### Records to use
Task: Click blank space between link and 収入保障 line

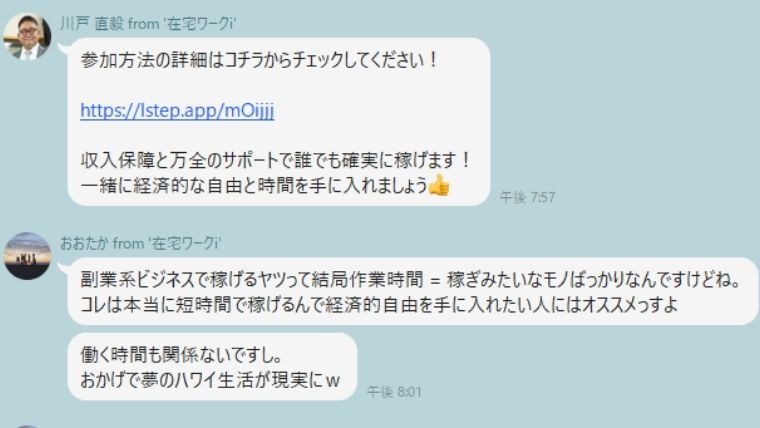Action: pos(279,135)
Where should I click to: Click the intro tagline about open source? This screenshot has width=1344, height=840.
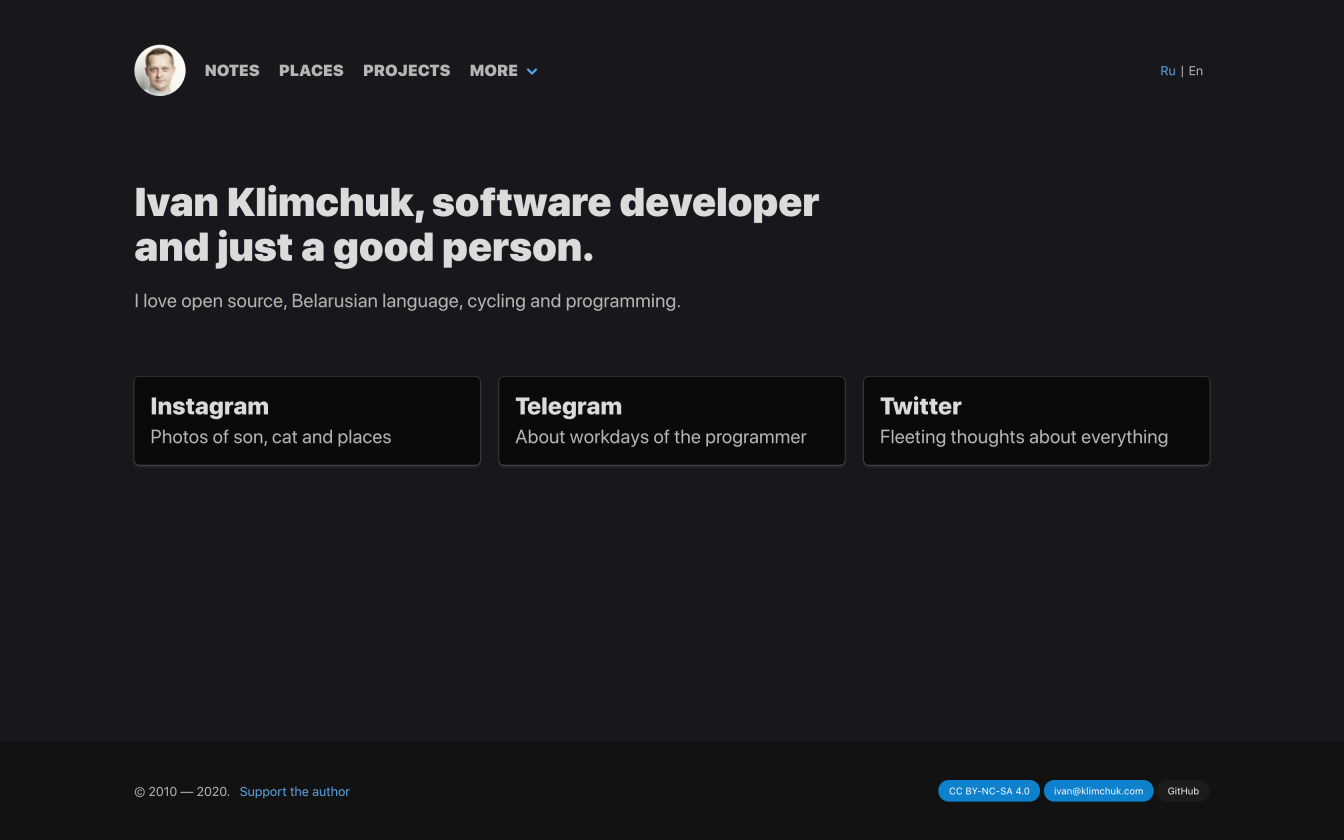point(407,300)
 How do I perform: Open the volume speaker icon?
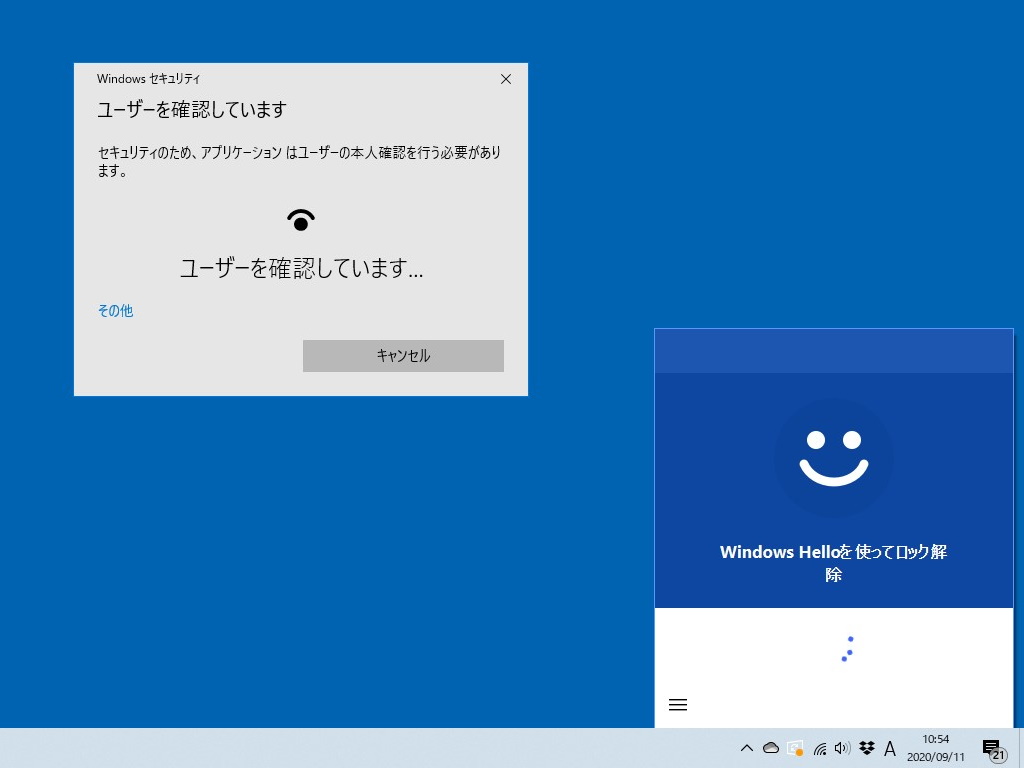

### Exercise description
Rewrite all of the lines above, replacing "tagline" with "slogan" and keeping everything else the same. Leave out the pictures.

### Solution to this problem
Task: Click blank space between link and 収入保障 line

Action: pos(279,135)
Where should I click to: Click the intro slogan about open source? This screenshot has width=1344, height=840.
point(407,300)
 How do I perform: Open the volume speaker icon?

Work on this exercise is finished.